◆ Given data ◆

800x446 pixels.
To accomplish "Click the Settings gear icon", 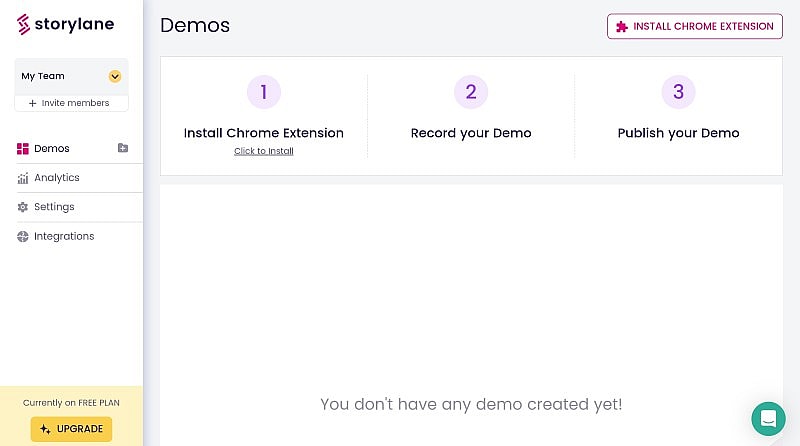I will click(23, 207).
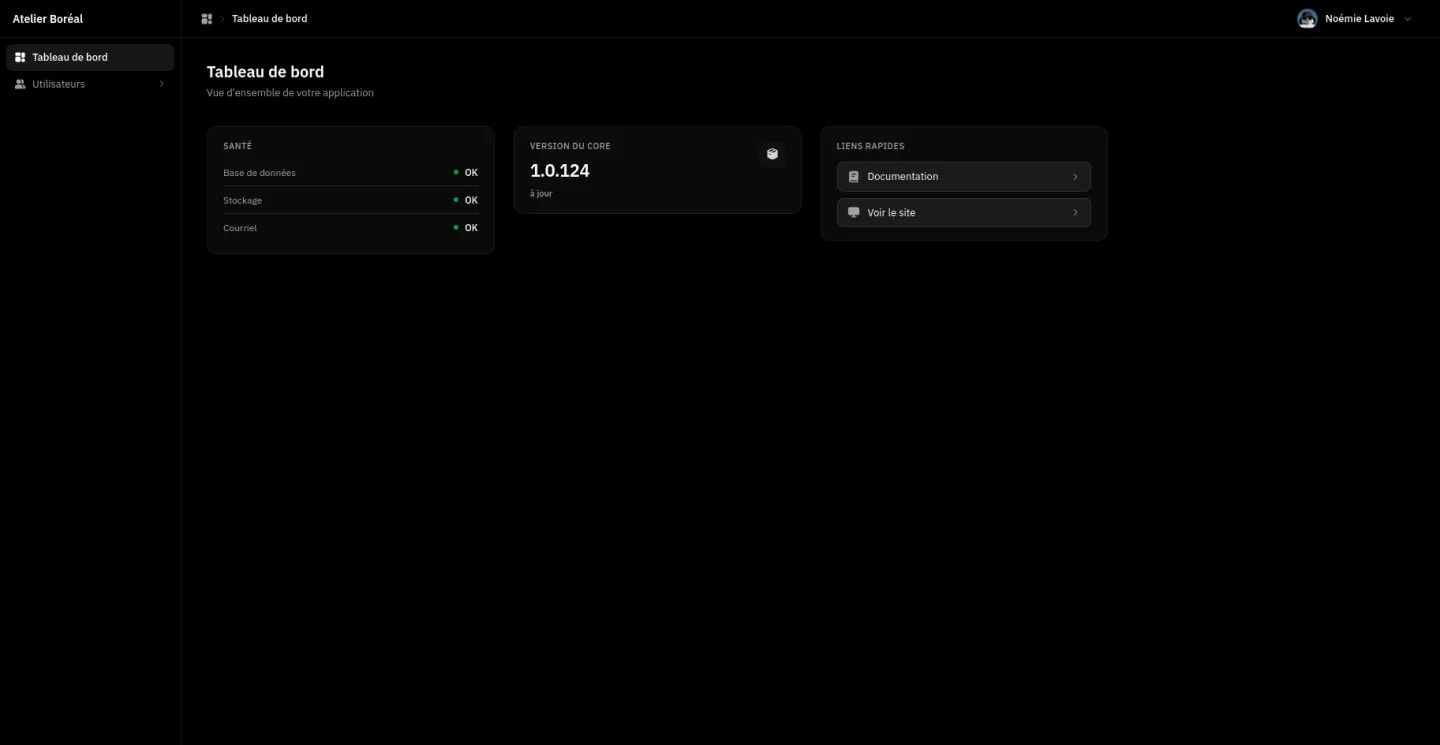Screen dimensions: 1440x745
Task: Open the Utilisateurs sidebar menu item
Action: point(90,84)
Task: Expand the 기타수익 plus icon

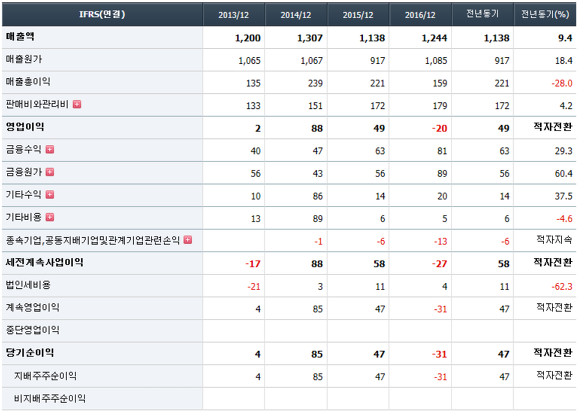Action: tap(50, 194)
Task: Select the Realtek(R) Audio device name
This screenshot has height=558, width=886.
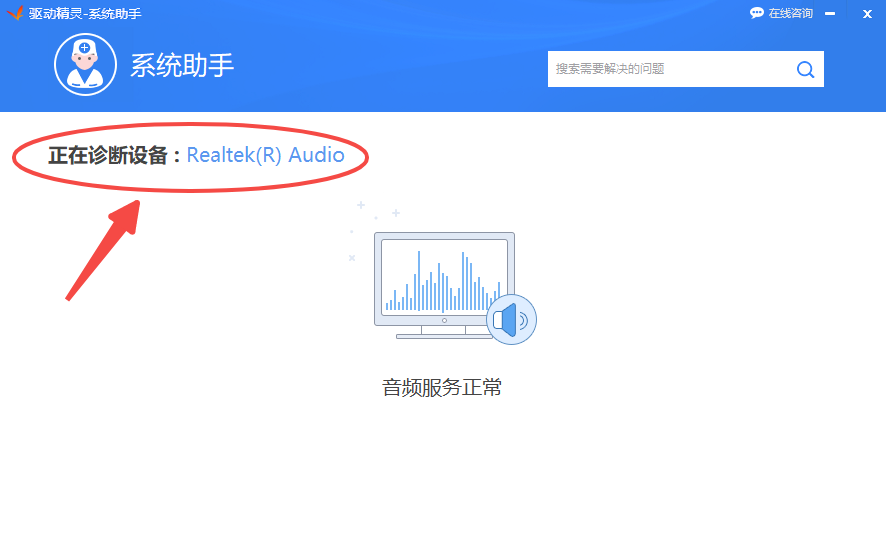Action: coord(265,155)
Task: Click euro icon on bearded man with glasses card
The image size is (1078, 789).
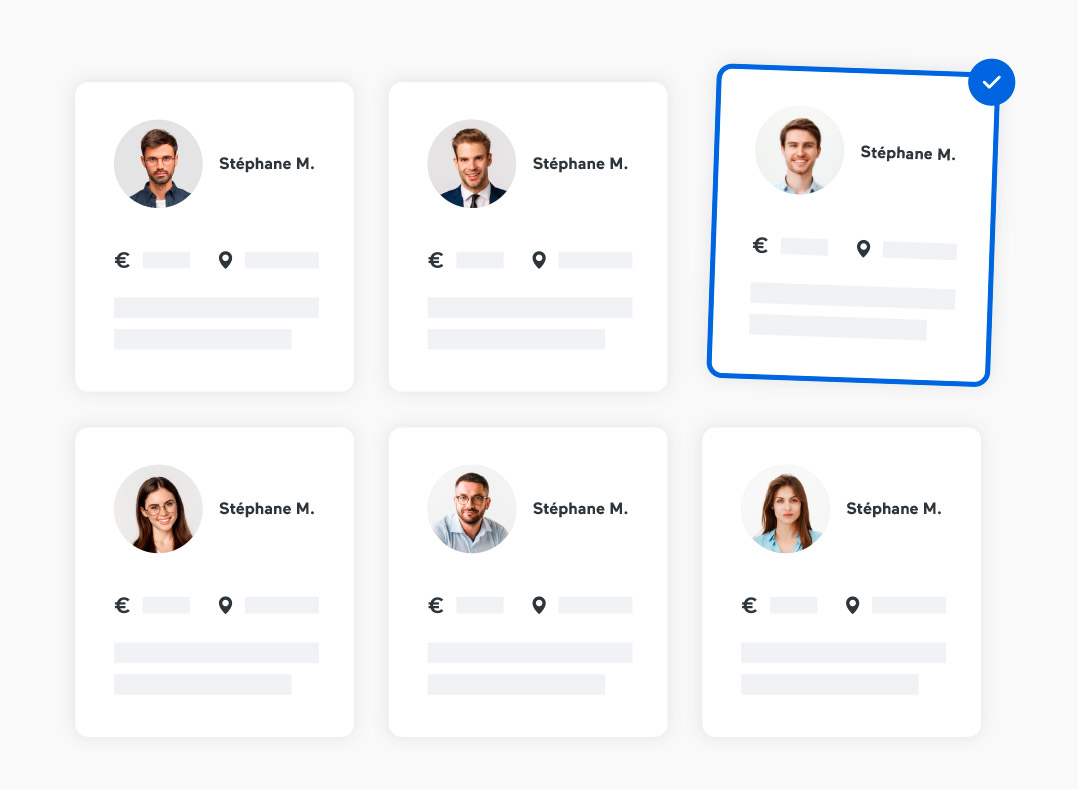Action: 122,260
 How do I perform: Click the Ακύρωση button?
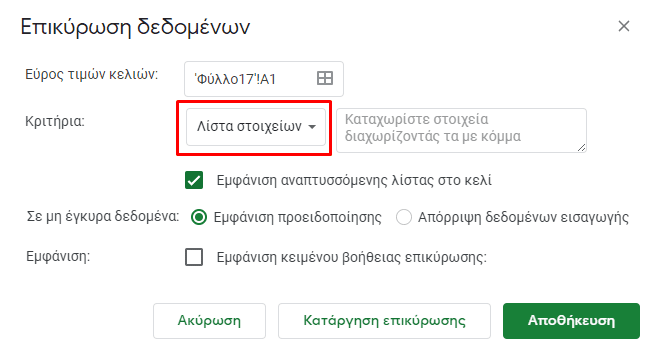(209, 321)
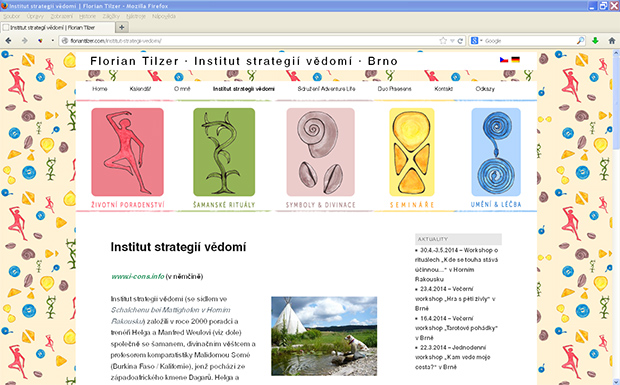This screenshot has height=385, width=620.
Task: Open Firefox home page via house icon
Action: click(612, 41)
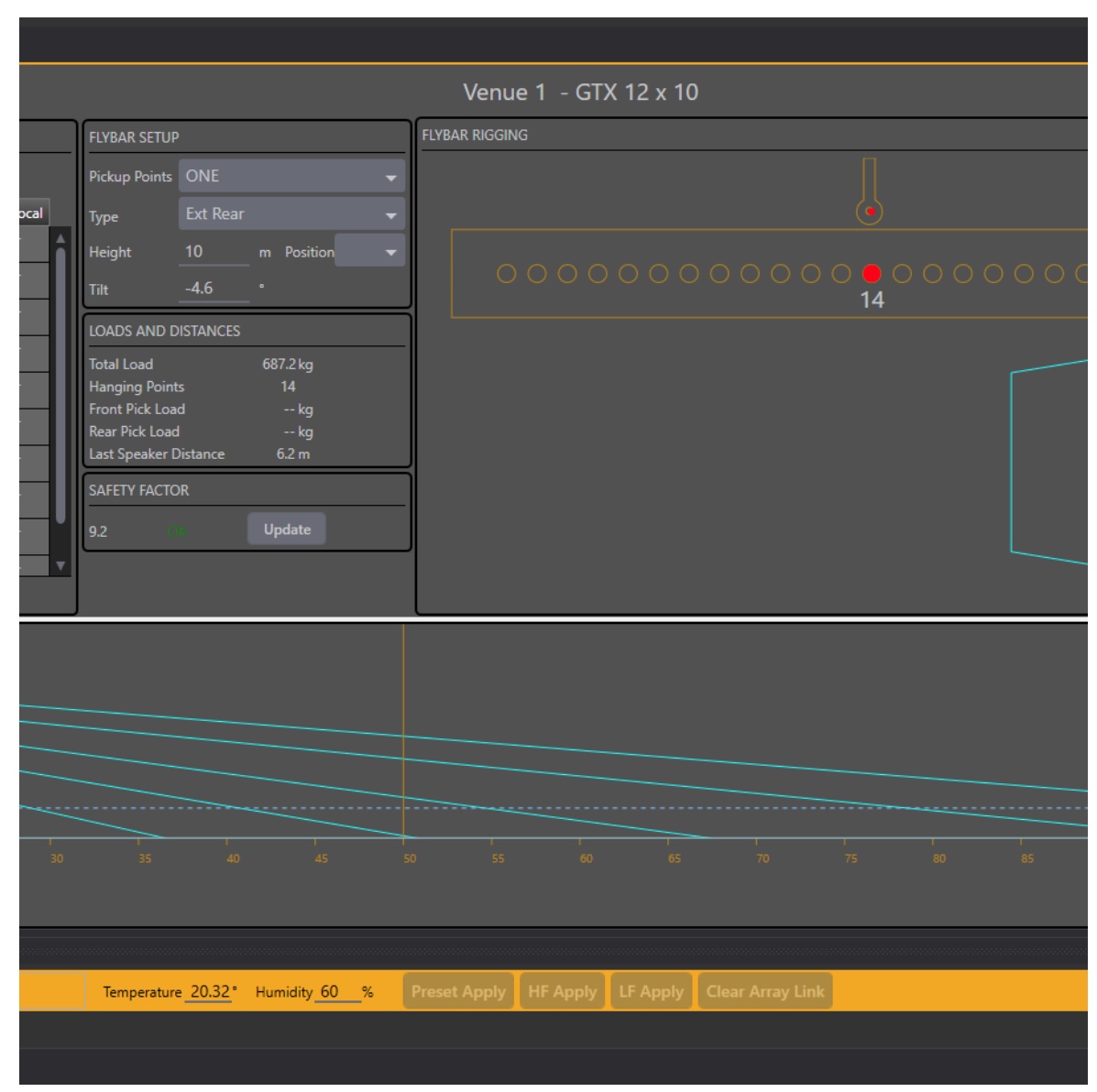The image size is (1097, 1092).
Task: Open the Pickup Points dropdown showing ONE
Action: click(x=291, y=176)
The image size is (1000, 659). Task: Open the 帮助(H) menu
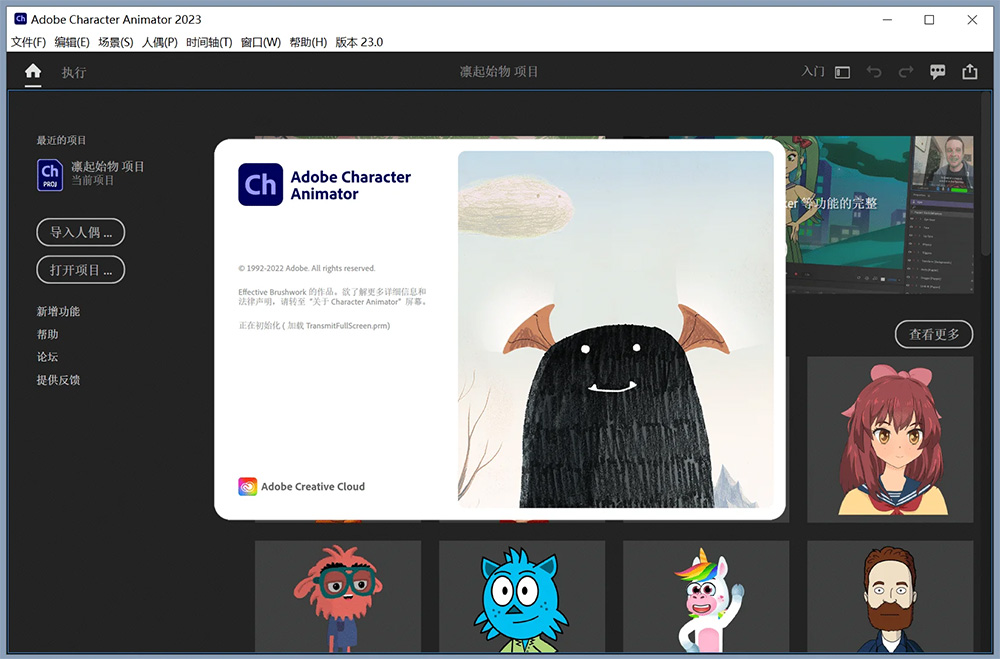coord(309,42)
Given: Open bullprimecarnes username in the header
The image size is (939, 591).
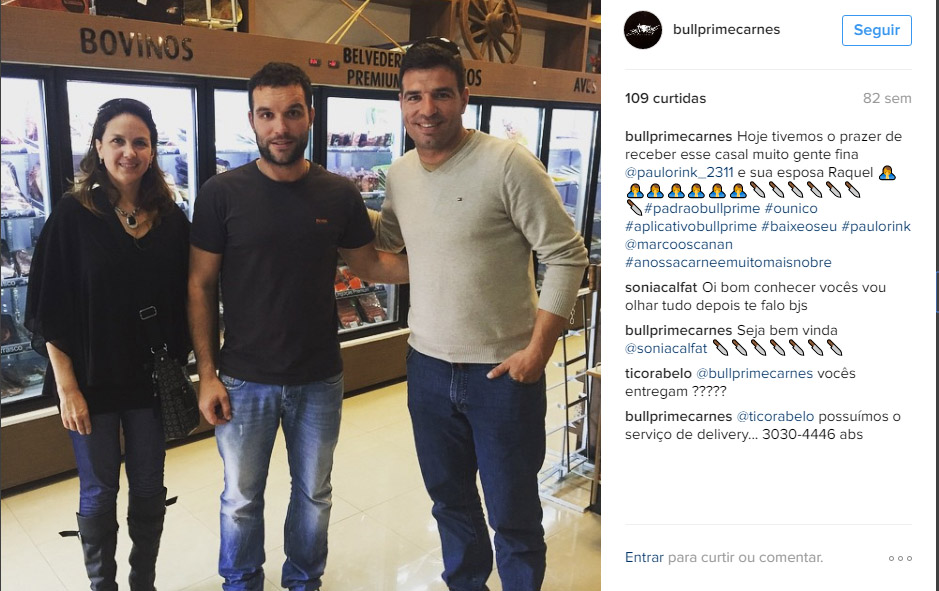Looking at the screenshot, I should (726, 29).
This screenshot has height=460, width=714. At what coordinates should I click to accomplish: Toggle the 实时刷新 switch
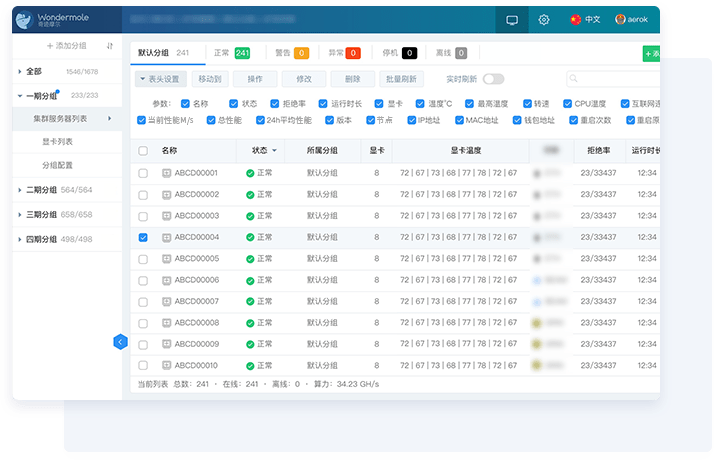493,79
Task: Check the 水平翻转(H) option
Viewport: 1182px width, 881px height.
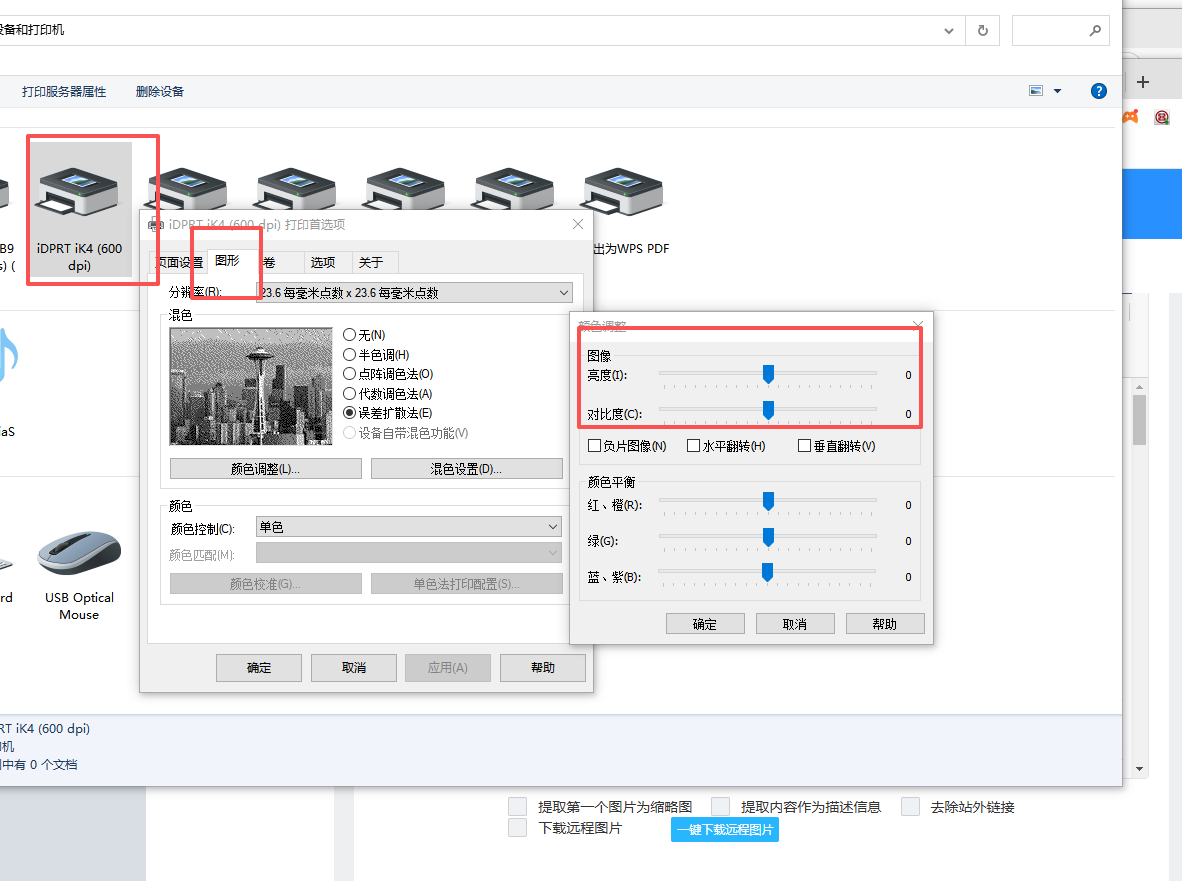Action: click(693, 445)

◆ Assignment ◆
Would you give again exactly the lines from the line containing "How do I perform: Click the Ακύρωση button?" through the end of the listing, both ends included, without any pictures?

◆ Problem solution ◆
 How do I perform: Click the Ακύρωση button?
(209, 321)
This screenshot has height=385, width=620.
Task: Open Firefox home page via house icon
Action: click(612, 41)
The image size is (1097, 1092).
Task: Open the Pickup Points dropdown showing ONE
Action: click(x=291, y=176)
The image size is (1000, 659). Task: Open the 帮助(H) menu
coord(309,42)
Given: Open bullprimecarnes username in the header
The image size is (939, 591).
Looking at the screenshot, I should (726, 29).
This screenshot has height=460, width=714. At what coordinates should I click to accomplish: Toggle the 实时刷新 switch
493,79
Task: Check the 水平翻转(H) option
Viewport: 1182px width, 881px height.
Action: click(693, 445)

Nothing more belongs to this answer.